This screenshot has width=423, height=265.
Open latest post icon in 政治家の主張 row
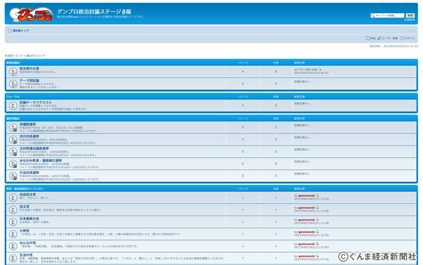[x=320, y=69]
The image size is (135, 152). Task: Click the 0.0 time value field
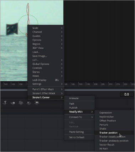click(x=126, y=94)
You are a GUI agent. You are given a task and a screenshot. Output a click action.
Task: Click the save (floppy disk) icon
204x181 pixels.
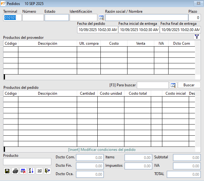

## ACTIVITY
Write the data above out again exactly, minus its pictures.

## REPLY TO THE EXERCISE
This screenshot has width=423, height=265.
Open latest post icon in 政治家の主張 row
[x=320, y=69]
The image size is (135, 152). Task: Click the 0.0 time value field
click(x=126, y=94)
You are a GUI agent. You are given a task and a screenshot. Output a click action.
Task: Click the save (floppy disk) icon
204x181 pixels.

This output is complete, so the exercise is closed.